New Zealand exporters struggling to compete in international markets have been given a boost with the extension of government assistance to the New Zealand Export Credit Office (NZECO).

The brave new world of export credit

NZECO is underwritten by the New Zealand government. It acts as a last-resort financial backstop for New Zealand exporters and banks to help them manage risk and capitalise on international trade opportunities.

Its export credit products, particularly trade credit insurance, help cover the risk to exporters of non-payment for goods or services by a buyer, or of payment being delayed or denied because of an uncertain political environment.

In February, the government announced NZECO would implement a Short-Term Trade Credit Guarantee scheme, funded to $50 million, extended in June to $150 million. Under the scheme, NZECO will indemnify an exporter (or its bank) if its buyer fails to pay due to commercial or political events.

In figures released in May, ratings agency Dun & Bradstreet noted that 82,000 New Zealand firms had had their risk or payment profile downgraded since January 2008 – the largest number of downgrades ever in a 15-month period. The outlook for the coming 12 months remains grim, with close to 38,000 firms rated at a higher risk of financial distress and a further 44,000 more likely to pay their trade accounts in a severely delinquent manner.

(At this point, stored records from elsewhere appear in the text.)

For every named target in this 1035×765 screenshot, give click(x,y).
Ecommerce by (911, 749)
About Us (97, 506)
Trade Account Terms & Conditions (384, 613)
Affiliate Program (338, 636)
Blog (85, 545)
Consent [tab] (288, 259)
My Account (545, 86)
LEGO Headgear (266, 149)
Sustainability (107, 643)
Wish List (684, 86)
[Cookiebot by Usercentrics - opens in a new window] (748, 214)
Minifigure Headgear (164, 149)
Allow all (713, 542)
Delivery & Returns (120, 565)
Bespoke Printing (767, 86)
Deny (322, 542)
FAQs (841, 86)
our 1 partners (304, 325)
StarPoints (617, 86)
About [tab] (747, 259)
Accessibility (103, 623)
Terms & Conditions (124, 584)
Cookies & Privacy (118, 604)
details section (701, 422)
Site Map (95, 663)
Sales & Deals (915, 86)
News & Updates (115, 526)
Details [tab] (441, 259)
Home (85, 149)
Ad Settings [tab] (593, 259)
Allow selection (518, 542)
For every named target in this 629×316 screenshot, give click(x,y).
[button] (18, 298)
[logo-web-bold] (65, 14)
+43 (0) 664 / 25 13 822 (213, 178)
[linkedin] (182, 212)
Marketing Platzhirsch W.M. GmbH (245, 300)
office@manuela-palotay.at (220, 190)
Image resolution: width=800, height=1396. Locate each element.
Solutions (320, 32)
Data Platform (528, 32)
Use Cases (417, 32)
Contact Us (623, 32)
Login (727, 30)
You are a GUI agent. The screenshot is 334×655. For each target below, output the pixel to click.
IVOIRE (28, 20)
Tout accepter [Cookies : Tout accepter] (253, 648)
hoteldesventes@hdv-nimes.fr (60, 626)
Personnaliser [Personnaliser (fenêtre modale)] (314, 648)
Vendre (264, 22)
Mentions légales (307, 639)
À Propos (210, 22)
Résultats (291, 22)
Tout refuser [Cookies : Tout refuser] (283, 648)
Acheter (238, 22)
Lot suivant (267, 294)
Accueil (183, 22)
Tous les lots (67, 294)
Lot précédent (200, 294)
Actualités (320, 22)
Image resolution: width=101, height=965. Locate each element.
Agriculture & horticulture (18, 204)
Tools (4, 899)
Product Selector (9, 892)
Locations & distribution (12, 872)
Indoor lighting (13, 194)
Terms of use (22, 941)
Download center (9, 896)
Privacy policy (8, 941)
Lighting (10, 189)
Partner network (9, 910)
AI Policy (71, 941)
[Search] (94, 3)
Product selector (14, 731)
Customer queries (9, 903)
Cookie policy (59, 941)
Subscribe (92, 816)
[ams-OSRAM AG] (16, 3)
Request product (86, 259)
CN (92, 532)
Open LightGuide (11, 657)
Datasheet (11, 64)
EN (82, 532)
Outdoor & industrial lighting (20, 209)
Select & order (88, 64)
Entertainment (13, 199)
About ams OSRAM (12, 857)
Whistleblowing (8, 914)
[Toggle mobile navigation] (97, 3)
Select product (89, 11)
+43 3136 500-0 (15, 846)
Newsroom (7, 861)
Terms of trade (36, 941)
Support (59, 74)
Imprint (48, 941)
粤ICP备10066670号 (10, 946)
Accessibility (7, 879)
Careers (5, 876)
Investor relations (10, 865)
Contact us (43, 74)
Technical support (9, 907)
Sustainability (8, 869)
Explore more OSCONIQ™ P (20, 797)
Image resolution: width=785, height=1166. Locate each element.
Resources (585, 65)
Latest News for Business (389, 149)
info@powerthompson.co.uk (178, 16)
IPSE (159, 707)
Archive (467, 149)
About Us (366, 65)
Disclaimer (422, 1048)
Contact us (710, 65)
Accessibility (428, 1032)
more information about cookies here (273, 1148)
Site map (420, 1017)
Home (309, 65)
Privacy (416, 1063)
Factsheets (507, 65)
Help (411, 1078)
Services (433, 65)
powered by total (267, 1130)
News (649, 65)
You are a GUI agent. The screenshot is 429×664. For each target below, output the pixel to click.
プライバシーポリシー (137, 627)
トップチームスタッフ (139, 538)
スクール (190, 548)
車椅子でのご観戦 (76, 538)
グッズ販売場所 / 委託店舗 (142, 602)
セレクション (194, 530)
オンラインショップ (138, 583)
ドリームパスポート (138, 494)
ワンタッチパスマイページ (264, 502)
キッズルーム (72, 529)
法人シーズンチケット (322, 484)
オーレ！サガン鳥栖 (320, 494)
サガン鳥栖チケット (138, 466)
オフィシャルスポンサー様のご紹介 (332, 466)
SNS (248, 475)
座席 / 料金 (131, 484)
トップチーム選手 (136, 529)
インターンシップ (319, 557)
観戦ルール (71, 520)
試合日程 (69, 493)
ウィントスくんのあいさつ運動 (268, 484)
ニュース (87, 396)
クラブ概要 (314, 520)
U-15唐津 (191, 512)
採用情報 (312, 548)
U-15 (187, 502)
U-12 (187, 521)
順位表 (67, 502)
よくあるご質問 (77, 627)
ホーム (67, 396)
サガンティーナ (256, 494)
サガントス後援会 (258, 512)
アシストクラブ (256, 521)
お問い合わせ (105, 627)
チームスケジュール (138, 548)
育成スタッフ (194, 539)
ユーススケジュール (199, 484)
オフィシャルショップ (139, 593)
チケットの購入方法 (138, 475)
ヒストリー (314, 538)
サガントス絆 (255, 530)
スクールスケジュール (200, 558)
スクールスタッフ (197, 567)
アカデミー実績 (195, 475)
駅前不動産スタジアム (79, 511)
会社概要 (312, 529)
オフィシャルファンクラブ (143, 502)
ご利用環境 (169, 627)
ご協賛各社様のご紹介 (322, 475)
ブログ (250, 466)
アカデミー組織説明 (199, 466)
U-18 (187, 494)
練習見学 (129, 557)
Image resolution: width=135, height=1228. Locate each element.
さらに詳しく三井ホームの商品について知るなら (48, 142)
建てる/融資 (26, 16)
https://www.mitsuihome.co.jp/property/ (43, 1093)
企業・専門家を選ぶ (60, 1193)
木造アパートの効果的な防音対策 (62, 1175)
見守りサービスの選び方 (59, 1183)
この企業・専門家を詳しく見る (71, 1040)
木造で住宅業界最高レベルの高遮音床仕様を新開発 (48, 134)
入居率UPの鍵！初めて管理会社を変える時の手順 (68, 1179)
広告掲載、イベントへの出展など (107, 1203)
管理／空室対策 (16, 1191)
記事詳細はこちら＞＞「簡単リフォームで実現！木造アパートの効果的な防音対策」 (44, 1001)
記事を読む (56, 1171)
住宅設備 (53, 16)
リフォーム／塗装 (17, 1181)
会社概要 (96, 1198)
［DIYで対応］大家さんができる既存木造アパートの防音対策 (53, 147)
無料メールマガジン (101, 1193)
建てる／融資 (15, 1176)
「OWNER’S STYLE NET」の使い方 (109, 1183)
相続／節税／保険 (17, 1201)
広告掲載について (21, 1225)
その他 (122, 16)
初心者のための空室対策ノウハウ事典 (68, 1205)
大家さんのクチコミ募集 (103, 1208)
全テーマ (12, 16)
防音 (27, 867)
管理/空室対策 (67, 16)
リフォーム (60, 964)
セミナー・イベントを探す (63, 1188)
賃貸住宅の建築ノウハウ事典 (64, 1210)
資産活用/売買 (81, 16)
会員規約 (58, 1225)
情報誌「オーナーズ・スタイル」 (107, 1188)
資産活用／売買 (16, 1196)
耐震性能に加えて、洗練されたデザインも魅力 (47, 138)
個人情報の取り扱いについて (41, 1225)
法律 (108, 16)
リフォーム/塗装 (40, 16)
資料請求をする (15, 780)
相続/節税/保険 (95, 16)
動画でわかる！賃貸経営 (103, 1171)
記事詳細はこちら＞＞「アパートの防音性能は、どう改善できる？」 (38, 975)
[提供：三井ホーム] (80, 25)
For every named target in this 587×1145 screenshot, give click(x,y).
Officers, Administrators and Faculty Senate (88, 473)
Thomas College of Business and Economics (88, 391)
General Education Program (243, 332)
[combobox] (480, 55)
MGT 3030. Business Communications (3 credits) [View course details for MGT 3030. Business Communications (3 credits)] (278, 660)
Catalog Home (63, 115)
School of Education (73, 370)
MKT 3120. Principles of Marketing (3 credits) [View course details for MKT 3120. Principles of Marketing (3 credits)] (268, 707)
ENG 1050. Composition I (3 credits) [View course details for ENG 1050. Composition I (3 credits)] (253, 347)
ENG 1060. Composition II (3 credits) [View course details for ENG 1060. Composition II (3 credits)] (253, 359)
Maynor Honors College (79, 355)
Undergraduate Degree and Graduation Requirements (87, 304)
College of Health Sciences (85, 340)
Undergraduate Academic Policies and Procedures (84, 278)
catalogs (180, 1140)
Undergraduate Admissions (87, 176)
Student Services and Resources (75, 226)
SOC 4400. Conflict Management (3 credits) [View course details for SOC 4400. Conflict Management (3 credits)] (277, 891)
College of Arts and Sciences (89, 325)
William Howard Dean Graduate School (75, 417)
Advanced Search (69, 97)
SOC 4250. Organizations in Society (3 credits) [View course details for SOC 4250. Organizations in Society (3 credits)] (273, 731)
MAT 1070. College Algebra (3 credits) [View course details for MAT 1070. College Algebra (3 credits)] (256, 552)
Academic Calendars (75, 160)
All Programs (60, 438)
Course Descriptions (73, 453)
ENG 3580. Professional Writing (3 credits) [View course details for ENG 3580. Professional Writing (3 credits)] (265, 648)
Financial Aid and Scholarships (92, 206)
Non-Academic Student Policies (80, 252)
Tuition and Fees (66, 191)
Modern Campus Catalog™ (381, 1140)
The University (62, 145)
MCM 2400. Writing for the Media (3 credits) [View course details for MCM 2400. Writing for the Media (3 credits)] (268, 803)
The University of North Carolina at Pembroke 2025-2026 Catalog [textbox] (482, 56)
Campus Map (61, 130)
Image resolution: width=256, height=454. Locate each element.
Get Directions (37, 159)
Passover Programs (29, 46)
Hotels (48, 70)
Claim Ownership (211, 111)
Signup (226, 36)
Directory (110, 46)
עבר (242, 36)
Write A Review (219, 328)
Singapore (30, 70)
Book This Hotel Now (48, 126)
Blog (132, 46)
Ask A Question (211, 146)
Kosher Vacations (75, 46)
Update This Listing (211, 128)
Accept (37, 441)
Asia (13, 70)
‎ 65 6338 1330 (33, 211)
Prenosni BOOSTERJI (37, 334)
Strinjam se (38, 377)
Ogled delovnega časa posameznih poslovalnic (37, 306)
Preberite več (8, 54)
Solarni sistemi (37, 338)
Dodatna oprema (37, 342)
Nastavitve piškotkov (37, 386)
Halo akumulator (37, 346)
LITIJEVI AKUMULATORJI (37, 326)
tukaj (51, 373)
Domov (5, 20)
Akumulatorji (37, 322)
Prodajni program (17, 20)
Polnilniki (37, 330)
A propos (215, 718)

“The downgrades are a clear sign that the crisis is impacting the real economy with the outlook for trade credit – the lifeblood of the economy – deteriorating severely. This in turn is limiting the ability of businesses to trade with each other,” says Dun & Bradstreet.

Any business selling on open credit is exposed to the problem of bad debts, says Rod Mathers of trade credit insurance broker Trade Credit Bureau Limited.

“Good credit management can reduce the risk exposure, but it can never be totally removed. For New Zealand exporters, the situation is made more risky by longer payment terms and the distance between them and the buyer. This can lead to delays in communication, limiting the information available on the buyer and the market.

“Add to this the possibility of political actions that might delay or stop payment from the buyer's country, and the risk profile increases yet again.”

Trade credit insurance has been one way for exporters to manage this risk, but the global financial credit crunch has made underwriters extremely risk averse. The three companies offering trade credit insurance in New Zealand – Atradius, QBE and Euler Hermes – have all pulled back from the market to some extent.

“To stay in business, underwriters are basically trying to reduce their risk by withdrawing or reducing the covers they have for buyers that have previously been approved,” says Rod Mathers.

Industries particularly affected are the commodity markets where New Zealand firms tend to trade.

“The wool industry has been particularly hard hit,” says Rod Mathers.

“We just did a renewal recently where the premium rate went up by about 500 percent, with huge deductables [excess]. Most underwriters are getting out of the wool business all together – QBE is not renewing cover for wool, for example.

“Credit insurers are so busy trying to reduce exposure that they’re furiously revisiting and revising all the limits they have granted in the past. One or two have got so tough, clients are seeking alternatives and, in doing this, are putting pressure on the one or two other insurers that may consider their business, but are looking to increase premiums.